Since 2005 Ade had been one of the Principal Investigators on the GoWell Research & Learning Programme, a longitudinal examination of the impacts of housing investment and area regeneration upon the health and wellbeing of deprived communities in Glasgow. The Programme has also been looking at people’s experiences of living in high-rise flats, and then being relocated to homes elsewhere. In 2012, the GoWell Programme was extended through additional support from The Scottish Government, Sportsscotland and NHS Health Scotland to include a five year study of the impacts of regeneration and the Commonwealth Games 2014 upon nearby communities in the East End of Glasgow.

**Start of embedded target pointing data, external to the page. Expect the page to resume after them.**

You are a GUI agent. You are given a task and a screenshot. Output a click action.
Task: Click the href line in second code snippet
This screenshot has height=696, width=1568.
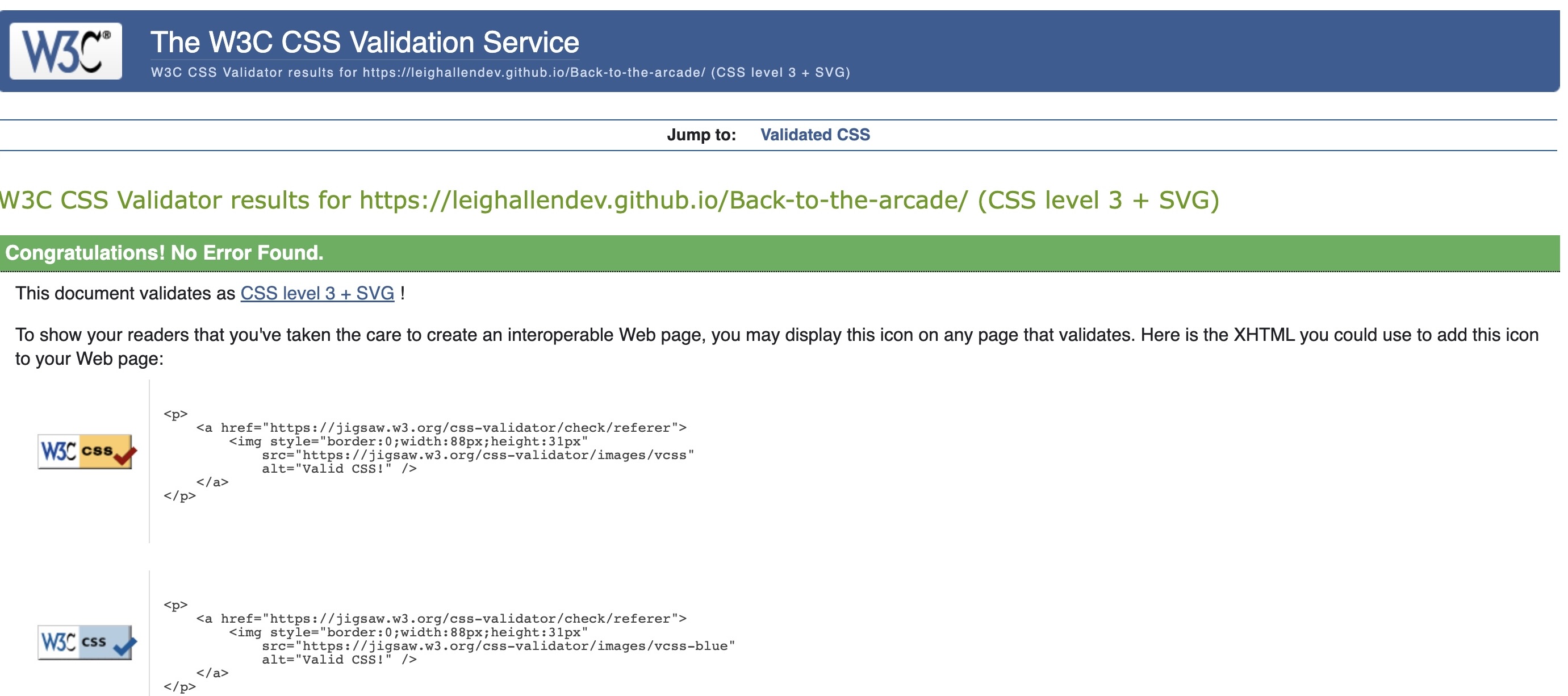click(441, 619)
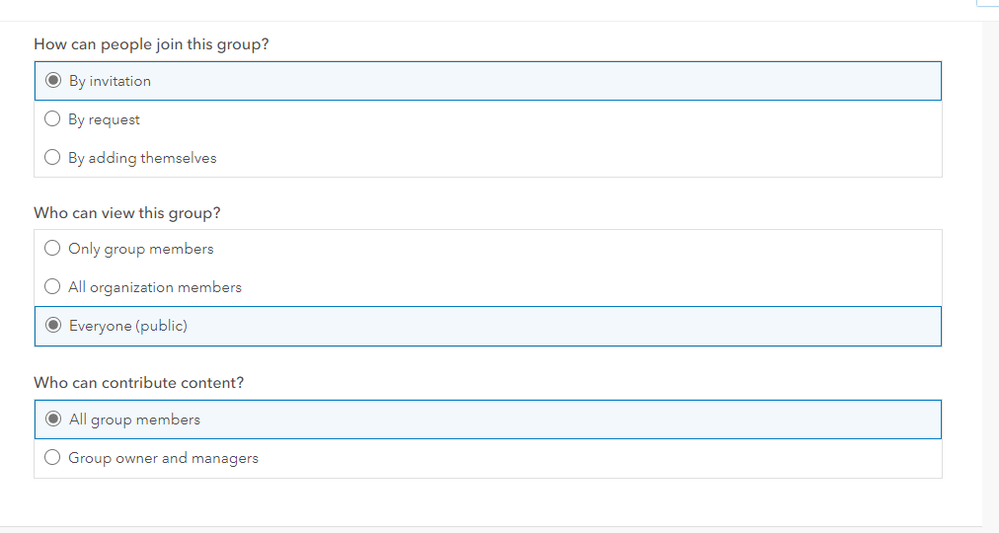Click the "Who can view this group?" heading
999x533 pixels.
pos(127,213)
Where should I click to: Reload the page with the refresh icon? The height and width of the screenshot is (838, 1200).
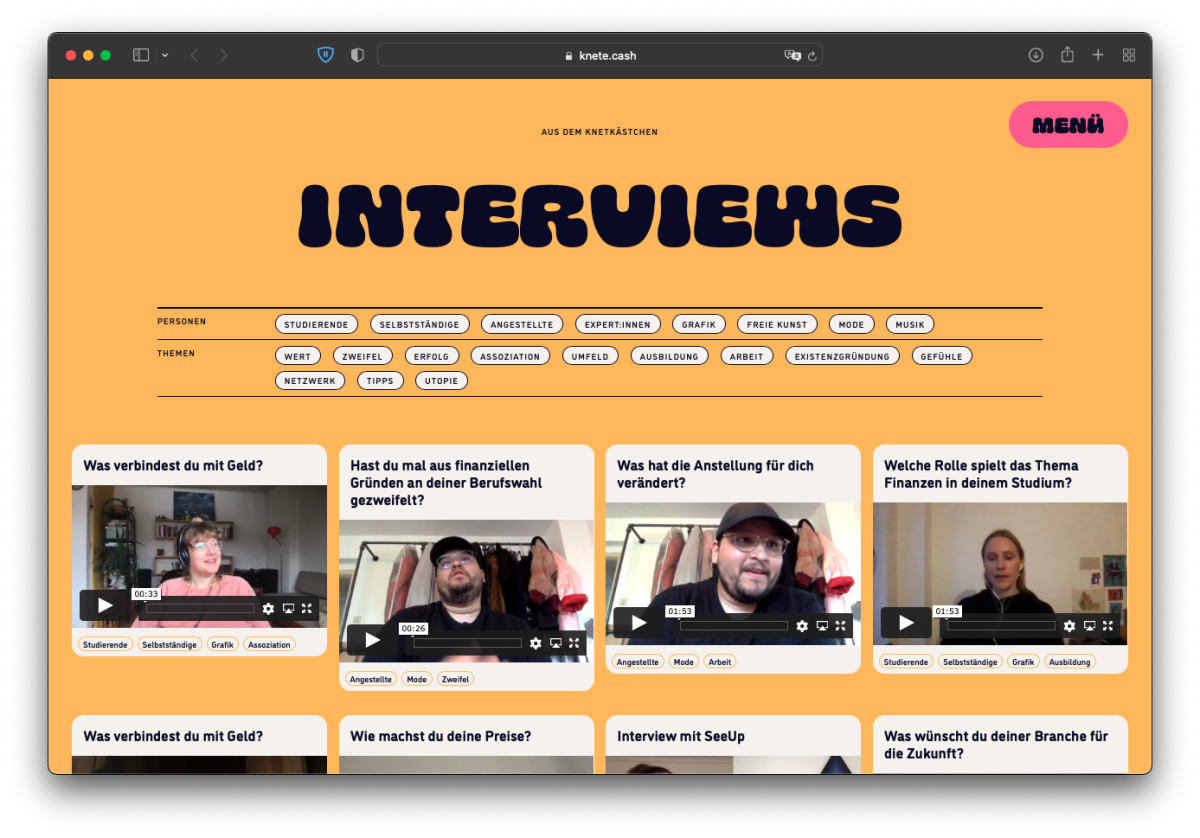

Barry Hazley is a research assistant in the School of Humanities, University of Glasgow, based in History. His research interests lie in the fields of modern British and Irish cultural and social history, with special interests in histories of class, gender, ethnicity and migration, particularly for the post-1945 period. Following the completion of his doctoral thesis in 2013, entitled The Irish in post-war England: experience, memory and belonging in personal narratives of migration 1945-69, Barry has worked as a university teaching assistant and researcher on two projects, namely ‘Northern Irish Protestant memories of the Troubles in Britain c.1968 to the present’ and ‘Universities, the Humanities and Civic Life, c 1880-1930: A Study of the Manchester School of History’. To date, his publications have focused on issues of subjectivity and the self, and the current project extends these interests into the area of tenant’s experiences of social housing in post-war Glasgow.
Valerie Wright is currently a research associate on the Leverhulme funded project ‘Housing, Everyday Life and Wellbeing over the long term: Glasgow 1950-1975’ at the University of Glasgow. Her research interests include the role of gender in shaping debates concerning housing conditions in the post-war years. Valerie is also interested in the changing structure of women’s employment opportunities in Britain in the post-war years (arising from her work on women’s role in the jute industry in Dundee). Her doctoral research focused on feminism and women’s organisations in Scotland in the interwar years and she considered the ways in which women became involved in politics in a broad sense, which includes an examination of women’s roles in local politics through campaigns for welfare improvements such as housing as well as demands for professional equality.